⟨

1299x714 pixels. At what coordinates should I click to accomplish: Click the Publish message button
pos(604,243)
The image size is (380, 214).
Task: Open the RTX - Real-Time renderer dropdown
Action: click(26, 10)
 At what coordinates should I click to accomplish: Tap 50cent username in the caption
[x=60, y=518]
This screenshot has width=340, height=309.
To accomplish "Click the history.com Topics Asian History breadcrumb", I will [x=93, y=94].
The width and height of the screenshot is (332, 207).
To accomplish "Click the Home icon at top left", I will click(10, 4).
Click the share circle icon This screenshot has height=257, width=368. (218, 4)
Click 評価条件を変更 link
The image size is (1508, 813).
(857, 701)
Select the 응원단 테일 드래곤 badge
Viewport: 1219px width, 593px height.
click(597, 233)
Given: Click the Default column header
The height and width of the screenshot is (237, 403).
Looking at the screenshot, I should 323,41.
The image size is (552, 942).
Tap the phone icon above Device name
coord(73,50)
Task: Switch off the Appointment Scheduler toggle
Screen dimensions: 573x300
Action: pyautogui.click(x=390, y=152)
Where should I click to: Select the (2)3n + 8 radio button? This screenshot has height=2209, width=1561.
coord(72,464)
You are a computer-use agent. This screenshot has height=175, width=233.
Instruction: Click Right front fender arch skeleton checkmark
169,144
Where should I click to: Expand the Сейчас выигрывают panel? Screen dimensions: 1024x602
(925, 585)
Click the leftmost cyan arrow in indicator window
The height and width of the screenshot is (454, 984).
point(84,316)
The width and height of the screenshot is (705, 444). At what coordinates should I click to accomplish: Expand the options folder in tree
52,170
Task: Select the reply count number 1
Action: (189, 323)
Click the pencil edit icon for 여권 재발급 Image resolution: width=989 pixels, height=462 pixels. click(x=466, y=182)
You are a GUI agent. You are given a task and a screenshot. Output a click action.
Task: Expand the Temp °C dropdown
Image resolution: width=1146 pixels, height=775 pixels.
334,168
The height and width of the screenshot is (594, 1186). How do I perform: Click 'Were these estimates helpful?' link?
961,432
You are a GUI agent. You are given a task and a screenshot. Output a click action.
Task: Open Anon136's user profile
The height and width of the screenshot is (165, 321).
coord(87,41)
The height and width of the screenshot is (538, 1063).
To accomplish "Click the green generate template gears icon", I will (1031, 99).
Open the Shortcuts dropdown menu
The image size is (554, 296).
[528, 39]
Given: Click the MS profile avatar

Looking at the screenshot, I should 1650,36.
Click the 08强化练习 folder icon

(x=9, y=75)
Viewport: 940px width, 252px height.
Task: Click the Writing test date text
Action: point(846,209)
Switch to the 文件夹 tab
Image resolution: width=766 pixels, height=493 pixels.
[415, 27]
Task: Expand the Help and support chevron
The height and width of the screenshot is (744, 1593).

⟩

Task to carry out - Can you render all of the data above as a numbered list, with the blank lines left out?

Response to this task -
1. 1299x714 pixels. At what coordinates should I click to accomplish: Click the Publish message button
2. pos(604,243)
3. The image size is (380, 214).
4. Task: Open the RTX - Real-Time renderer dropdown
5. Action: click(26, 10)
6.  At what coordinates should I click to accomplish: Tap 50cent username in the caption
7. [x=60, y=518]
8. This screenshot has width=340, height=309.
9. To accomplish "Click the history.com Topics Asian History breadcrumb", I will [x=93, y=94].
10. The width and height of the screenshot is (332, 207).
11. To accomplish "Click the Home icon at top left", I will click(10, 4).
12. Click the share circle icon This screenshot has height=257, width=368. (218, 4)
13. Click 評価条件を変更 link
14. The image size is (1508, 813).
15. (857, 701)
16. Select the 응원단 테일 드래곤 badge
17. Viewport: 1219px width, 593px height.
18. click(597, 233)
19. Given: Click the Default column header
20. The height and width of the screenshot is (237, 403).
21. Looking at the screenshot, I should 323,41.
22. The image size is (552, 942).
23. Tap the phone icon above Device name
24. coord(73,50)
25. Task: Switch off the Appointment Scheduler toggle
26. Screen dimensions: 573x300
27. Action: pyautogui.click(x=390, y=152)
28. Where should I click to: Select the (2)3n + 8 radio button? This screenshot has height=2209, width=1561.
29. coord(72,464)
30. You are a computer-use agent. This screenshot has height=175, width=233.
31. Instruction: Click Right front fender arch skeleton checkmark
32. 169,144
33. Where should I click to: Expand the Сейчас выигрывают panel? Screen dimensions: 1024x602
34. (925, 585)
35. Click the leftmost cyan arrow in indicator window
36. The height and width of the screenshot is (454, 984).
37. point(84,316)
38. The width and height of the screenshot is (705, 444). At what coordinates should I click to accomplish: Expand the options folder in tree
39. 52,170
40. Task: Select the reply count number 1
41. Action: (189, 323)
42. Click the pencil edit icon for 여권 재발급 Image resolution: width=989 pixels, height=462 pixels. click(x=466, y=182)
43. You are a GUI agent. You are given a task and a screenshot. Output a click action.
44. Task: Expand the Temp °C dropdown
45. Image resolution: width=1146 pixels, height=775 pixels.
46. 334,168
47. The height and width of the screenshot is (594, 1186). How do I perform: Click 'Were these estimates helpful?' link?
48. 961,432
49. You are a GUI agent. You are given a task and a screenshot. Output a click action.
50. Task: Open Anon136's user profile
51. The height and width of the screenshot is (165, 321).
52. coord(87,41)
53. The height and width of the screenshot is (538, 1063).
54. To accomplish "Click the green generate template gears icon", I will (1031, 99).
55. Open the Shortcuts dropdown menu
56. The image size is (554, 296).
57. [528, 39]
58. Given: Click the MS profile avatar
59. Looking at the screenshot, I should 1650,36.
60. Click the 08强化练习 folder icon
61. (x=9, y=75)
62. Viewport: 940px width, 252px height.
63. Task: Click the Writing test date text
64. Action: point(846,209)
65. Switch to the 文件夹 tab
66. Image resolution: width=766 pixels, height=493 pixels.
67. [415, 27]
68. Task: Expand the Help and support chevron
69. The height and width of the screenshot is (744, 1593).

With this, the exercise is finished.